═══ Document passage ═══
The receiving time of the corresponding emulation valid signal and the receiving time of the corresponding emulation effective received signal may be determined by the processing device 660 by analyzing amplitude values of the emulation valid signal and the emulation effective received signal. Alternatively, the receiving time of the corresponding emulation valid signal and the receiving time of the corresponding emulation effective received signal may be determined by the signal emulator.

In 958, the processing device 660 (e.g., the emulation module 706) may determine the third corresponding relationship between correction values and intensities of the interference signal based on the emulation intensity and the difference of each of the at least one emulation effective received signal.

As described in connection with operation 804, the third corresponding relationship may include at least one pair of a reference value of the intensity of the interference signal and a corresponding reference value of the correction value. For example, the emulation intensity of a specific emulation effective received signal may be designated as a reference value of the intensity of the interference signal, and the difference of the specific emulation effective received signal may be designated as a corresponding reference value of the correction value.

In some embodiments, the processing device 660 may determine the third corresponding relationship, for example, using a mapping technique, a fitting technique, a machine learning technique, or the like, or any combination thereof.

It should be noted that the descriptions of the process 900 and the process 950 are provided for the purposes of illustration, and not intended to limit the scope of the present disclosure. For persons having ordinary skills in the art, various variations and modifications may be conducted under the teaching of the present disclosure. In some embodiments, the processing device 660 may further determine a fourth corresponding relationship between the receiving time differences between the valid signal and the interference signal, the intensities of the interference signal, and the correction values. For instance, the processing device 660 may determine the fourth corresponding relationship based on the first difference, the second difference, and the emulation intensity of each of the at least one emulation effective received signal. However, those variations and modifications may not depart from the protection of the present disclosure.

FIG. 11 is a diagram illustrating an exemplary computing device according to some embodiments of the present disclosure.
═══ Data block ═══
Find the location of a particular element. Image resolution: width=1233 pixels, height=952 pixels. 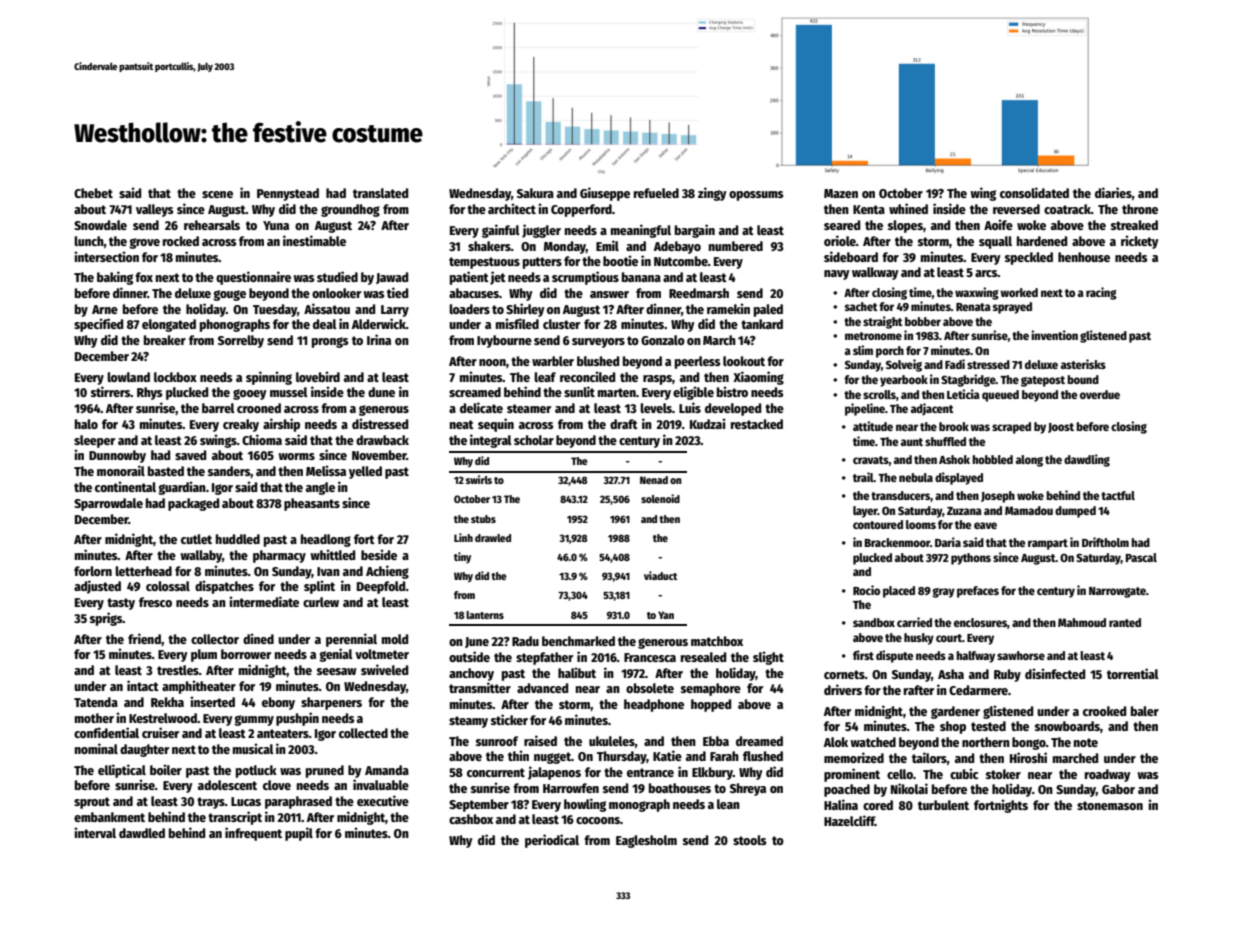

stoker is located at coordinates (1003, 774).
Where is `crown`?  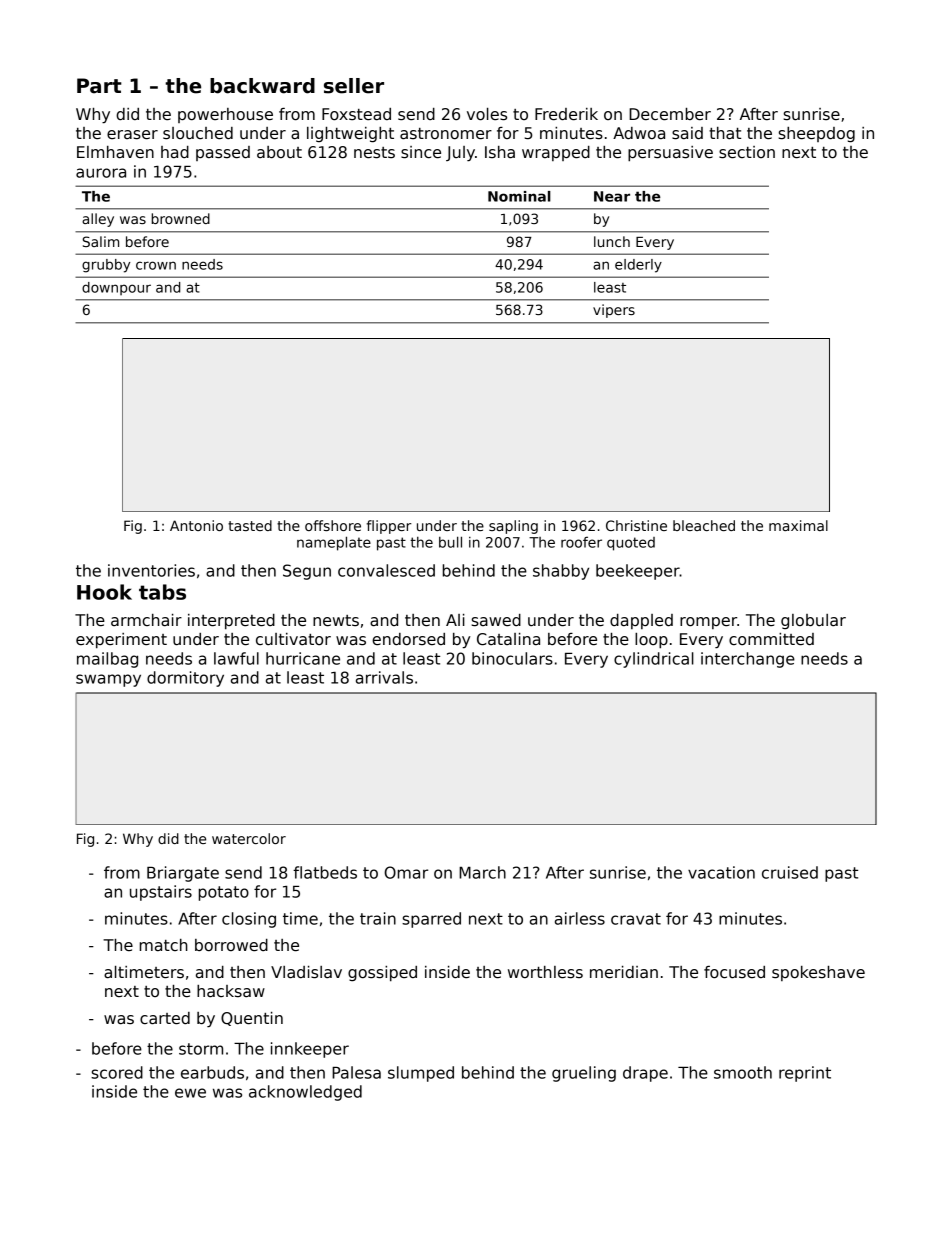
crown is located at coordinates (156, 265).
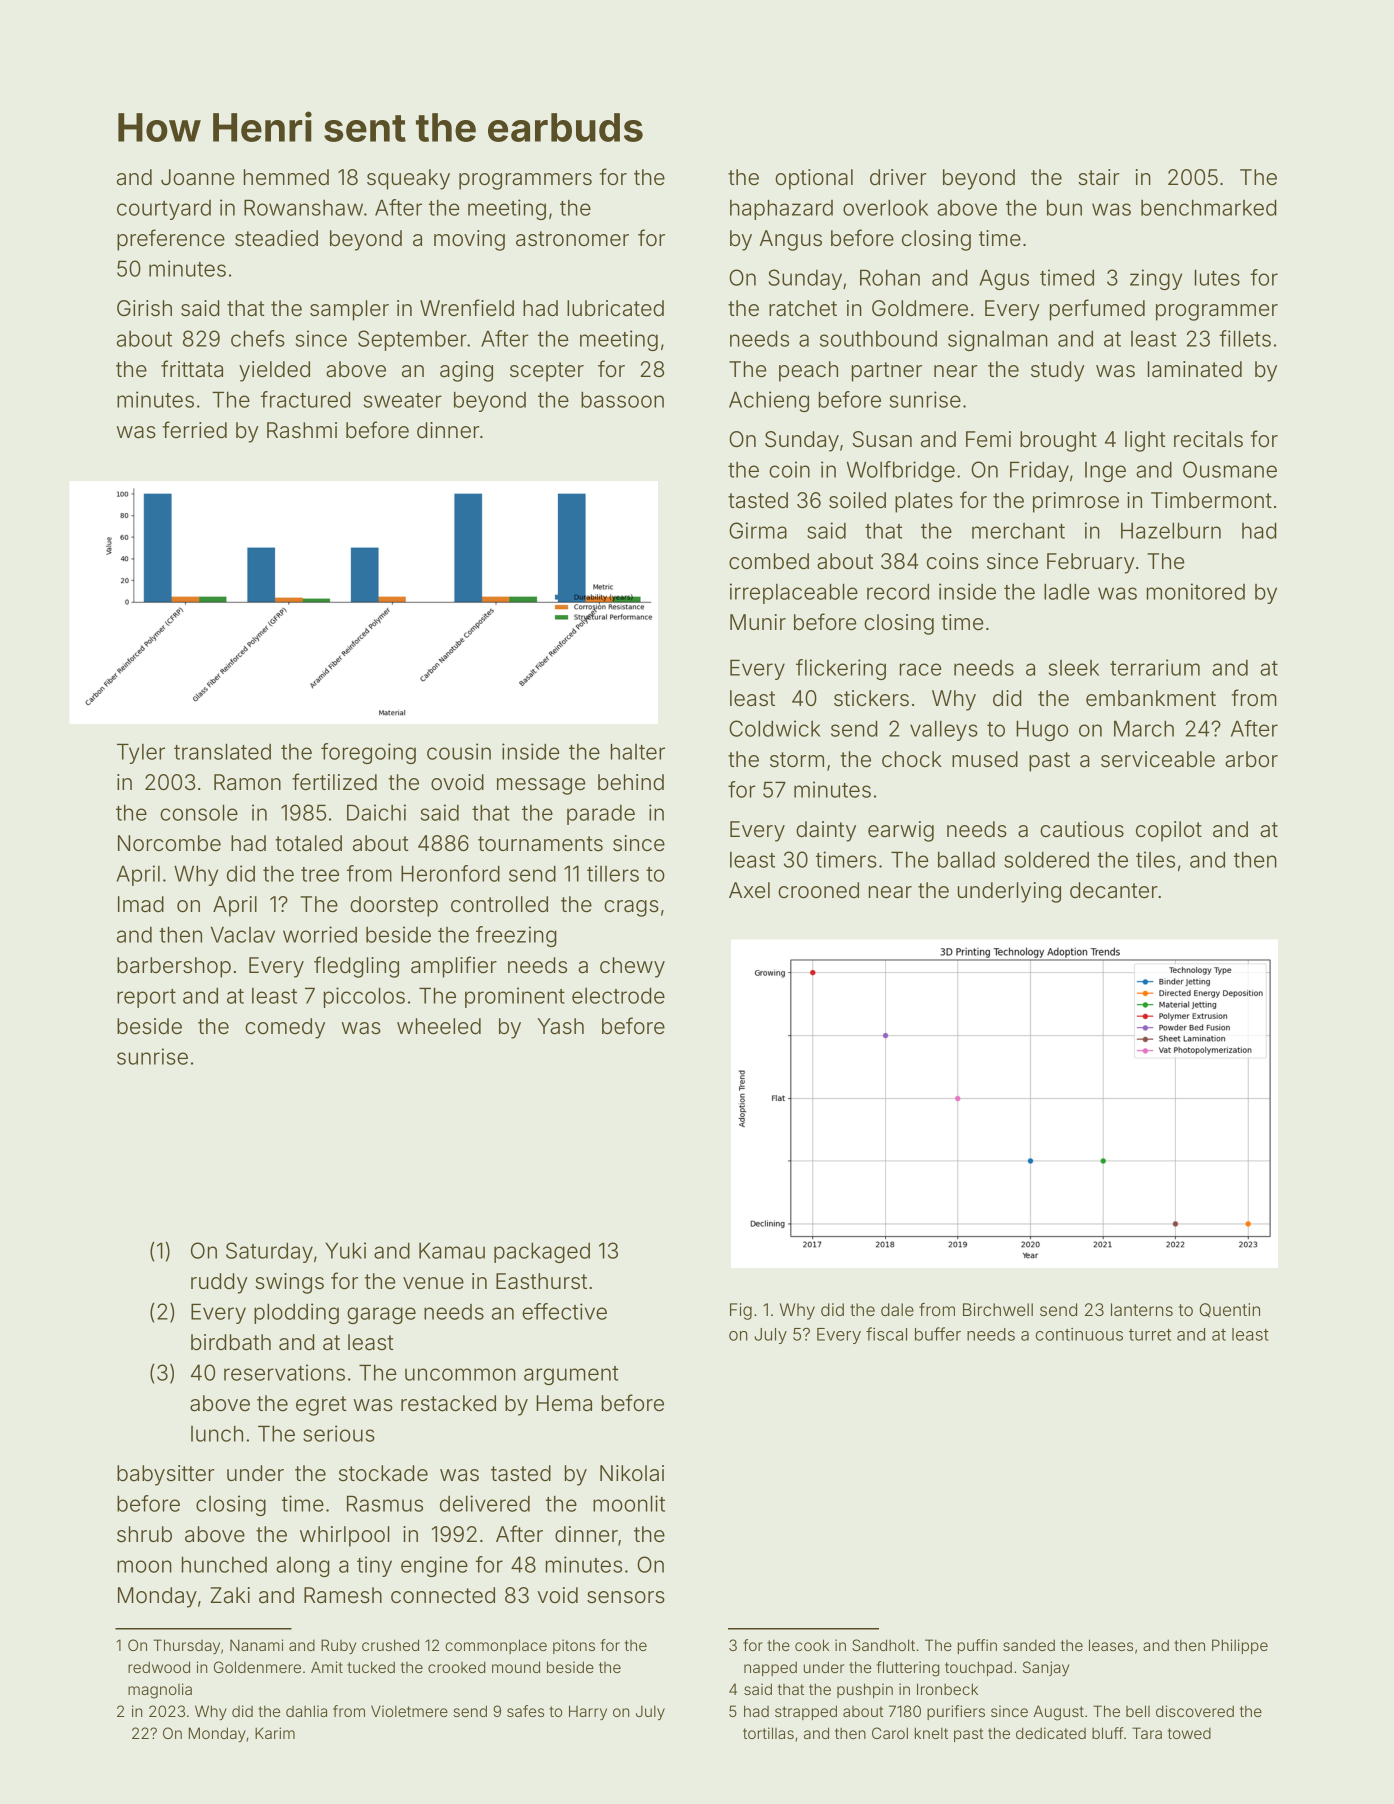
═══
### Exercise task 1
In the interference-signal passage, which techniques may the processing device 660 use to determine the third corresponding relationship?
### Exercise task 2
Print the part of the interference-signal passage that opens with the words containing "As described in" and closes with "as a corresponding reference value of the correction value.".
### Exercise task 3
Give what comes next in the interference-signal passage.
The listing has no connection to the interference-signal passage.

### Exercise output 1
A mapping technique, a fitting technique, a machine learning technique, or any combination of them.

### Exercise output 2
As described in connection with operation 804, the third corresponding relationship may include at least one pair of a reference value of the intensity of the interference signal and a corresponding reference value of the correction value. For example, the emulation intensity of a specific emulation effective received signal may be designated as a reference value of the intensity of the interference signal, and the difference of the specific emulation effective received signal may be designated as a corresponding reference value of the correction value.

### Exercise output 3
In some embodiments, a computing device 1100 is provided. The computing device 1100 may be a server, and its internal components may be shown in FIG. 11. The computing device 1100 may include a processor 1110, a storage, a network interface 1150, and a database 1133 connected through a system bus 1120. The processor 1110 of the computing device 1100 may be configured to provide computing and/or control capabilities. The storage of the computing device 1400 may include a non-volatile storage medium 1130 and an internal memory 1140. The non-volatile storage medium 1130 may store an operating system 1131, computer program(s) 1132, and the database 1133. The internal memory 1440 may provide an environment for the operation of the operating system 1131 and the computer program(s) 1132 of the non-volatile storage medium 1130. The database 1133 of the computing device 1100 may be configured to store data associated with time correction (e.g., the receiving time of the valid signal, the correction information, etc.). The network interface 1150 of the computing device 1100 may be configured to communicate with an external terminal through a network connection. The computer program(s) 1132 may be executed by the processor 1110 to implement the time correction.

It will be understood by those skilled in the art that the structure shown in FIG. 11 is merely a block diagram of a part of the structure related to the present disclosure, and does not constitute a limitation on the computing device to which the present disclosure scheme is applied. The computing device may include more or fewer components than those shown in the figures, or some components may be combined, or have different component arrangements.

Having thus described the basic concepts, it may be rather apparent to those skilled in the art after reading this detailed disclosure that the foregoing detailed disclosure is intended to be presented by way of example only and is not limiting. Various alterations, improvements, and modifications may occur and are intended for those skilled in the art, though not expressly stated herein. These alterations, improvements, and modifications are intended to be suggested by the present disclosure, and are within the spirit and scope of the exemplary embodiments of the present disclosure.

Moreover, certain terminology has been used to describe embodiments of the present disclosure. For example, the terms “one embodiment,” “an embodiment,” and/or “some embodiments” mean that a particular feature, structure or characteristic described in connection with the embodiment is included in at least one embodiment of the present disclosure. Therefore, it is emphasized and should be appreciated that two or more references to “an embodiment” or “one embodiment” or “an alternative embodiment” in various portions of this specification are not necessarily all referring to the same embodiment. Furthermore, the particular features, structures or characteristics may be combined as suitable in one or more embodiments of the present disclosure.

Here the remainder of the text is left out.